→ **Aim of the task**: The answer must be an exact copy of the lines from the one with "The height and" to the last line of the entries below, both included, and must contain no pictures.

→ **Supplied records**:
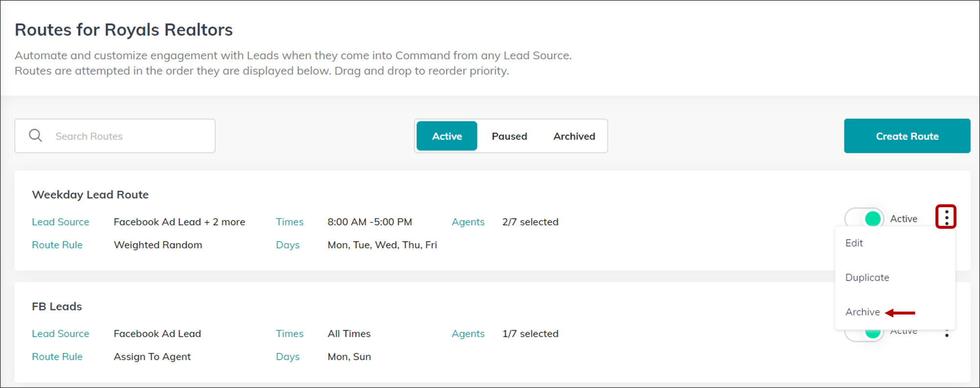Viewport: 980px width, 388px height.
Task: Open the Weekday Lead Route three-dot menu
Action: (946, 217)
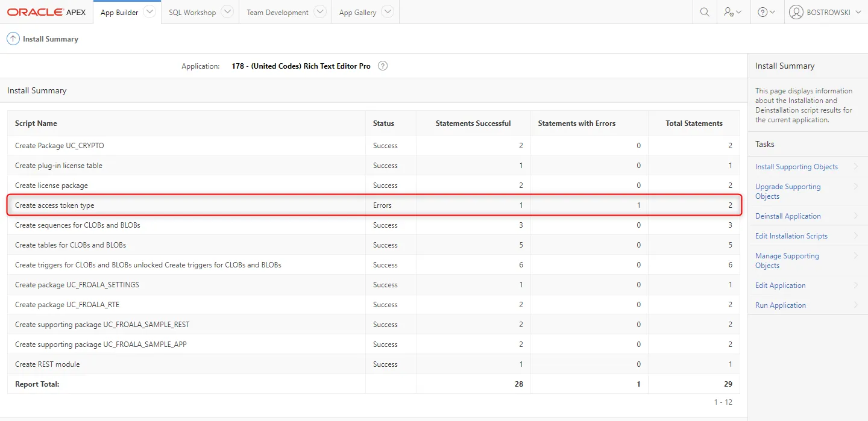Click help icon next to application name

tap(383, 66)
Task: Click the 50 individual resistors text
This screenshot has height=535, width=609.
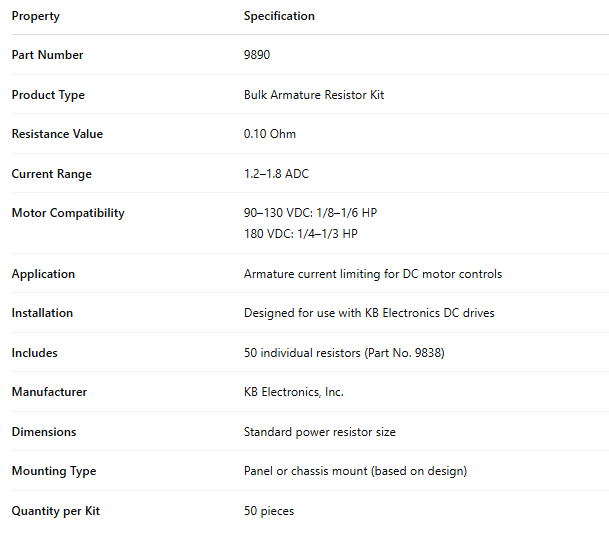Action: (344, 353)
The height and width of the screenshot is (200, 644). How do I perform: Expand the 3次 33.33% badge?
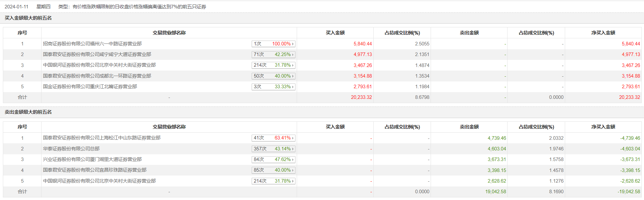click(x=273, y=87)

→ **Solution to this task**:
The height and width of the screenshot is (200, 644). How do I perform: Expand the 3次 33.33% badge?
click(x=273, y=87)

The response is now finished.